7. If making your own mold, take a pint or quart plastic container and cut a ring about 2 1/2 inches tall out of it. The ring needs to be topless and bottomless. If you are using the homemade mold: Place it on a plate, like a pie plate.
8. Carefully put the batter in the form. Freeze for at least 4 hours.
9. Gently remove when frozen. A sharp paring knife run all around the inside may help to loosen it. Also rubbing a tiny amount of oil or coconut butter around the inside before filling will help release the torte from the mold. You may then lift the torte with a spatula onto your serving plate—or you can freeze it right on the plate!
10. Decorate it any way you wish or just keep it plain. Fruit garnish, coconut, and slivered almonds are great!
Drhall's ThoughtsBy drhall
5 minute, succulent, chocolate lover's torte!
\I made it last night and substituted 1 cup oat meal for the cashews and wheat germ. I did use the soaked almonds.
I found this on a forgotten site and I cannot claim its incredible qualities. Use your Salton Nut grinder for easy work space convenience or Vitamix processor.
I did not use the called for wheat germ. It has been toasted to eliminate something many may not be aware of--phytic acid.
Wiki: Phytic acid is found within the hulls of nuts, seeds, and grains In-home food preparation techniques can reduce the phytic acid in all of these foods.

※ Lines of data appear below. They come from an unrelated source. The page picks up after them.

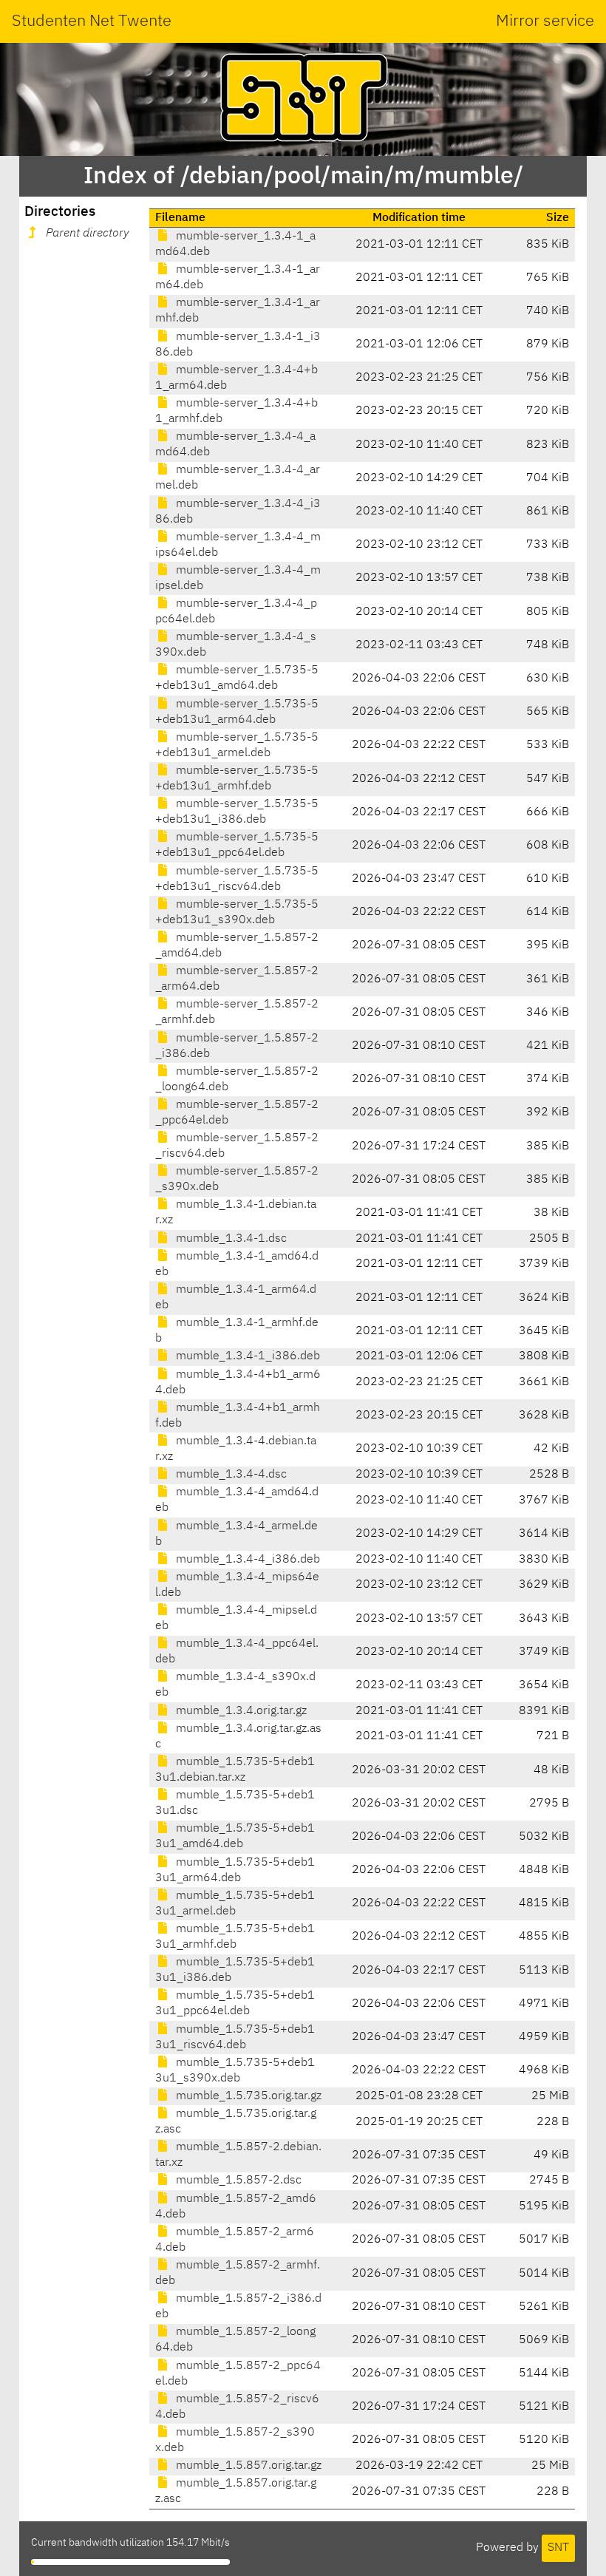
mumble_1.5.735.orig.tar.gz (247, 2096)
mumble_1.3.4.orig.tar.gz (240, 1711)
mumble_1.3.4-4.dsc (230, 1475)
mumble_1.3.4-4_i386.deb (246, 1560)
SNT (558, 2548)
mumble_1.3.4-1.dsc (230, 1239)
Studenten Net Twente (91, 21)
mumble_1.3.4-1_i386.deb (246, 1356)
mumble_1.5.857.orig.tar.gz (247, 2466)
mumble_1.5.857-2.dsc (237, 2180)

Simply cooking the food will reduce the phytic acid to some degree.
More effective methods are soaking in an acid medium, lactic acid fermentation, and sprouting.
Phytic acid is a strong chelator of important minerals such as calcium, magnesium, iron and zinc and can therefore contribute to mineral deficiencies in people whose diets rely on these foods for their mineral intake such as those in developing countries.
In this way, it is an anti-nutrient.
For people with a particularly low intake of essential minerals, especially young children and those in developing countries, this effect can be undesirable.
Note: Almonds will not actually sprout. They will plump up with the water they soak in. They are commonly called soaks instead of sprouts because of that.
Just the same they are wonderful: delicious and nutritious.
Once a dormant (dry) seed soaks up water, it comes to life, and it is that life that makes sprouts and, in this case, soaks so nutritious.
The amount of sweetness will be a somewhat personal choice. The 1/2 cup suggested is probably the minimum amount one would want to add but experiment! You can always add more.
Note: when fully frozen, the torte will taste slightly sweeter than it will at room temperature.
Peanut butter is yummy; cashew butter adds little flavor of its own but contributes a rich texture, as do all the nut butters. You can omit the nut butter altogether, however, we find that the creamy oils attenuate the “icy” mouth-feel of the dessert.
I have not tried seed butters, like sesame, but those might substitute well, too. If using seed butters, you should use only soaked raw seeds and nuts which contain phytic acid that, once eaten, readily bond to minerals such as iron, zinc and calcium, preventing their absorption in the body.
Sprouting or dehydrating-heating reduces or eliminates phytic acid.